(Saved entries)
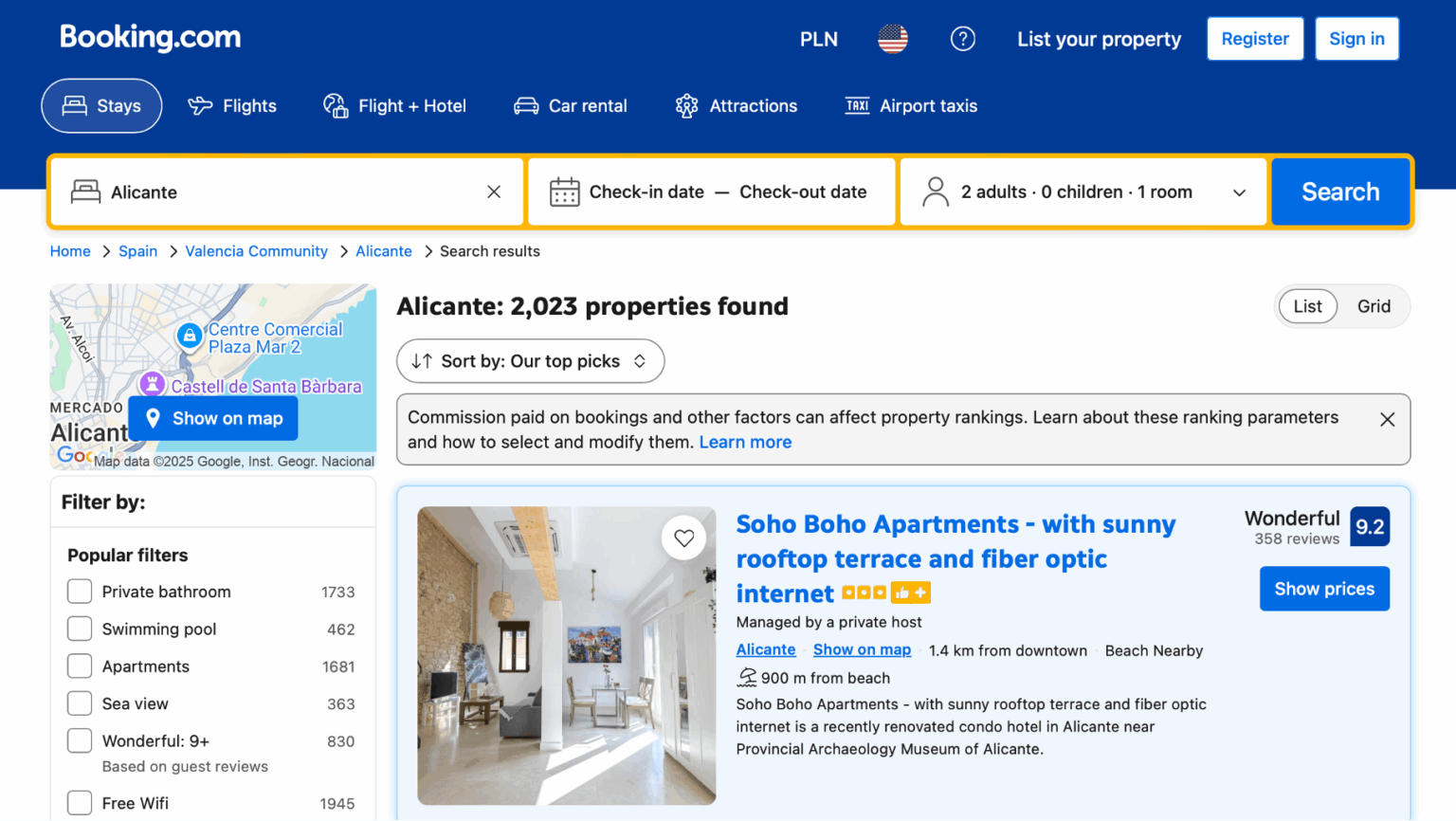Click the 9.2 review score badge

tap(1369, 527)
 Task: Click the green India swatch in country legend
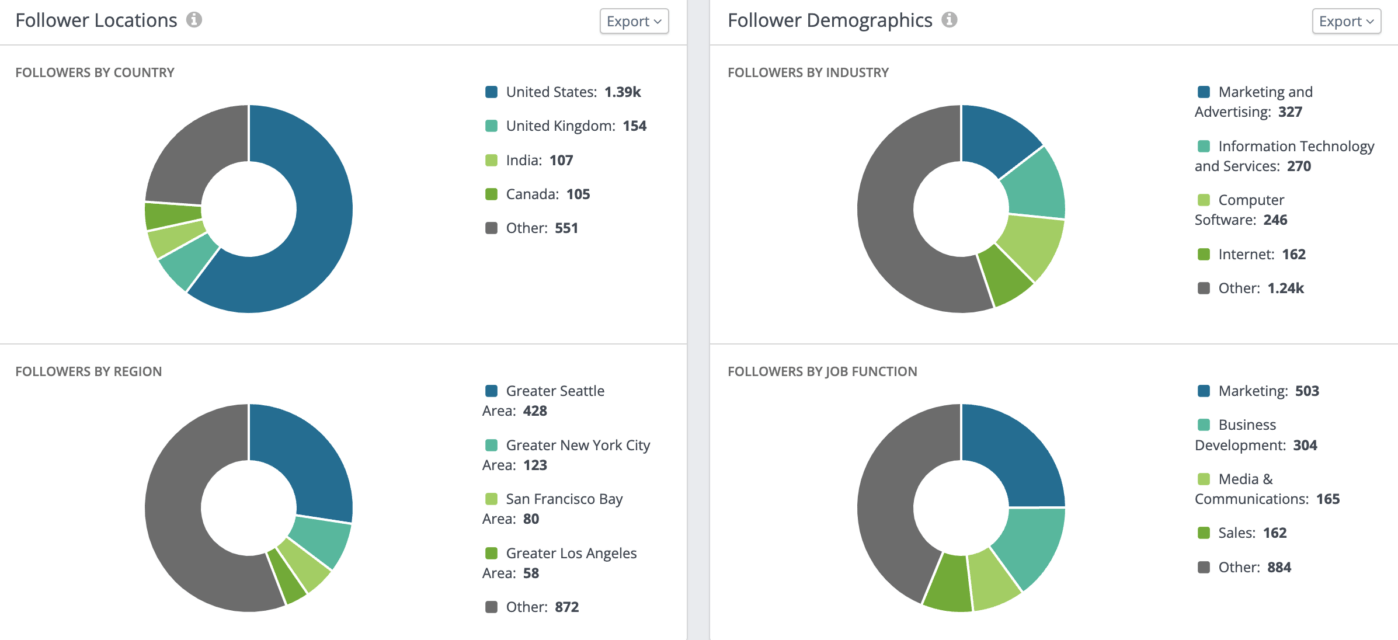tap(489, 159)
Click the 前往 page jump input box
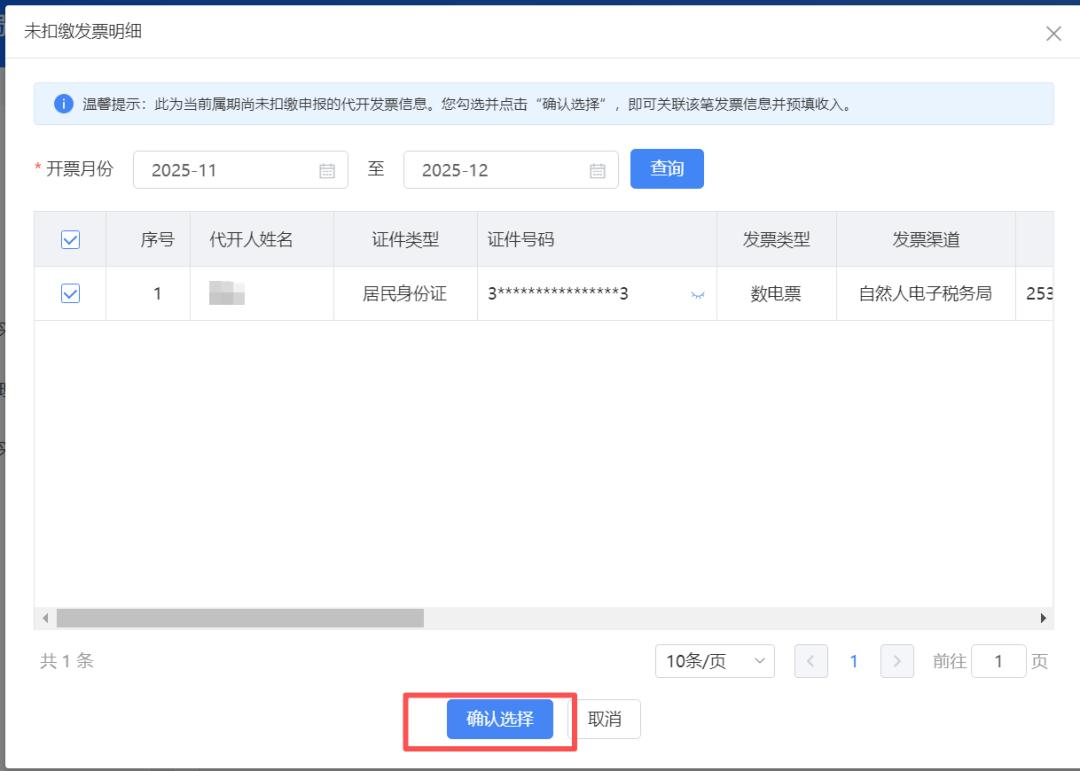 998,661
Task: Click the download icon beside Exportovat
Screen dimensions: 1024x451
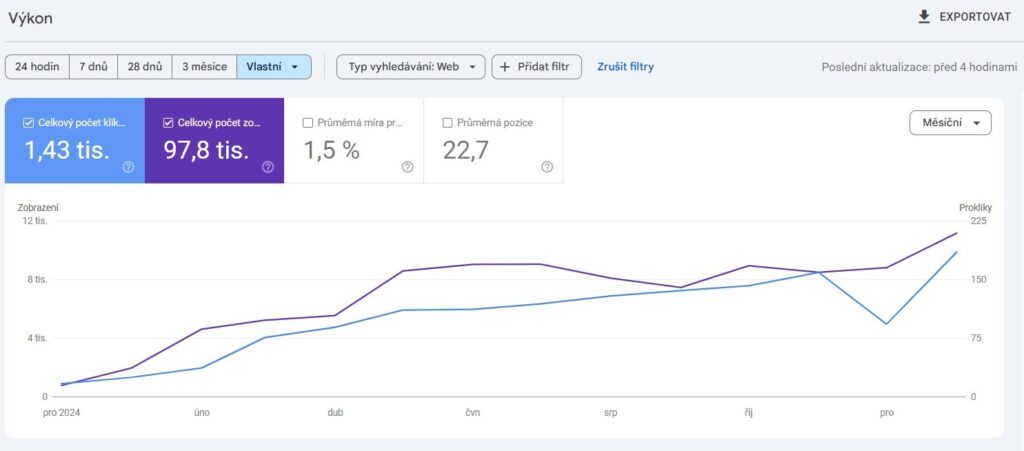Action: click(924, 17)
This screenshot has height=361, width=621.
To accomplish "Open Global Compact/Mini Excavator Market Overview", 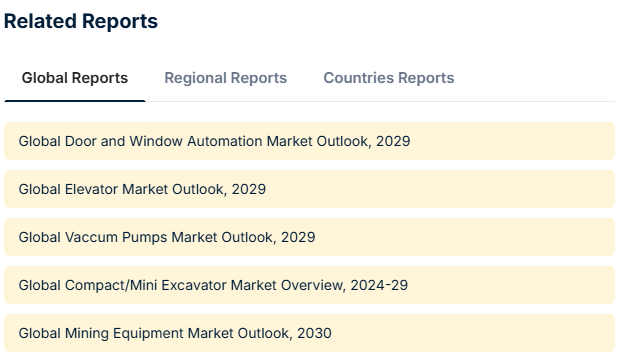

The task: Beginning with the line that holds "Click the 前往 page jump input box", return each line through the end of the records above exactly. Do not include pictures.

Result:
Click the 前往 page jump input box
 998,661
Task: Click the download icon beside Exportovat
Screen dimensions: 1024x451
Action: click(924, 17)
This screenshot has height=361, width=621.
To accomplish "Open Global Compact/Mini Excavator Market Overview", 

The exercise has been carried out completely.